Based on the reservoir development stage and reservoir geological features, all related uncertainty factors are identified. And the uncertainty range of each factor are determined with upside, expected and downside values or models. Then all factors are embedded into the static and dynamic models, and the uncertainty impact on reservoir performance are quantitatively evaluated based on the upside, expected and downside dynamic models respectively. After that, uncertainty parameters are ranked into differernt groups.

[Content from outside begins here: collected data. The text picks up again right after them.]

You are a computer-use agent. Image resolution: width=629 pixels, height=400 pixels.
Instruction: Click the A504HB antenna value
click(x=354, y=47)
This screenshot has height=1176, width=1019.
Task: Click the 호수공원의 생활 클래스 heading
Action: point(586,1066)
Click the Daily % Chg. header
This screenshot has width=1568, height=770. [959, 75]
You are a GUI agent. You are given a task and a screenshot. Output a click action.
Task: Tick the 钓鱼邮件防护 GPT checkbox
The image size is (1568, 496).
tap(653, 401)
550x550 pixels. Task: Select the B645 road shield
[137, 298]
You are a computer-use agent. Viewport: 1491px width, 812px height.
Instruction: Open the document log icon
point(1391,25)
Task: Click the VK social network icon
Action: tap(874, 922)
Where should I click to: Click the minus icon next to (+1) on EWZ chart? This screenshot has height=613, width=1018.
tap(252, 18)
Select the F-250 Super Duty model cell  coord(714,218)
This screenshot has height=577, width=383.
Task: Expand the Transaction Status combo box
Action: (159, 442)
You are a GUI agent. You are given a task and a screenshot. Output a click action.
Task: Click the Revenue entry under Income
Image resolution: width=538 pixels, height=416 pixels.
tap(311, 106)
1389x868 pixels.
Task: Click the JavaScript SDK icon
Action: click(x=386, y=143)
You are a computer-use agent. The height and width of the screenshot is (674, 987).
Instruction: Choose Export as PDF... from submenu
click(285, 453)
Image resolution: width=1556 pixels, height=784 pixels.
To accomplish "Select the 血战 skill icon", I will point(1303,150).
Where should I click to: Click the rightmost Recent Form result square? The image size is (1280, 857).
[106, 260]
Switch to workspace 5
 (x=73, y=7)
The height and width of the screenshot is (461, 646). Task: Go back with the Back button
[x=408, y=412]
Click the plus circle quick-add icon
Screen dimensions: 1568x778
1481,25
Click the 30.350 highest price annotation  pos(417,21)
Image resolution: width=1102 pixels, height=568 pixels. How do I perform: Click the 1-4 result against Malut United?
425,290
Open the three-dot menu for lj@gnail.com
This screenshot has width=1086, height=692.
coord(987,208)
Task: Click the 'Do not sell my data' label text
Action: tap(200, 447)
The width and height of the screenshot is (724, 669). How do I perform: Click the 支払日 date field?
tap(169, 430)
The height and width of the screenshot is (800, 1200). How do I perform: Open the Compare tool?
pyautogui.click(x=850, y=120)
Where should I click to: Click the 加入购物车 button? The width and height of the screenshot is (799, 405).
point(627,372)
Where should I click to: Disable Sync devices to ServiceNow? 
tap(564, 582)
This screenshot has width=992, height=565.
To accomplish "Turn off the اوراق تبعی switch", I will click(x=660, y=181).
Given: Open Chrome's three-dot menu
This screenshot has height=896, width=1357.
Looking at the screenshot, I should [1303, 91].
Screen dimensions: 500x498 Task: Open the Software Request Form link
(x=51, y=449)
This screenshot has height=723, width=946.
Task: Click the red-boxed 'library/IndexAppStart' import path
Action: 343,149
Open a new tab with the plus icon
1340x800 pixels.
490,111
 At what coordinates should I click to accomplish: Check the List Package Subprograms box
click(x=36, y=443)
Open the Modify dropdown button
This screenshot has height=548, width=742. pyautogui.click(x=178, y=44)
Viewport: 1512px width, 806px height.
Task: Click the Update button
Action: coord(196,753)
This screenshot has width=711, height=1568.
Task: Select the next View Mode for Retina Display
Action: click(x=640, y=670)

Take one large multi-layered sandstone oilfield in Middle East for example, uncertainty analysis methods are illustrated. The large sandstone reservoir in Middle East is at its primary depletion development stage with only 5% recovery factor currently, and waterflooding is urgert. Firstly, key uncertainty parameters are determined, which can be mainly classified into two categoriesgeological model and dynamic model. Then according to the characteristic of this reservoir and uncertainties understanding of geological study, 3 static models with same probability are built. After that, uncertainties understanding of dynamic analysis are included into static models, and 3 dynamic models representing Upside, Expected and Downside models are generated in order to fully characterize all the uncertainties. So development options and development schemes optimization can be studied based on the 3 models in order to determine the uncertainties of water flooding performance. Finally the induced risks of each main uncertainty parameter are quantitatively evaluated, and corresponding treatments are proposed.
This paper offers the methodology and a case study on uncertainty analysis and management within the waterflooding development for a large multi-layered sandstone reservoir, and the results are valuable for the following development options decision making. It also provides a reference for uncertainty management of similar reservoir.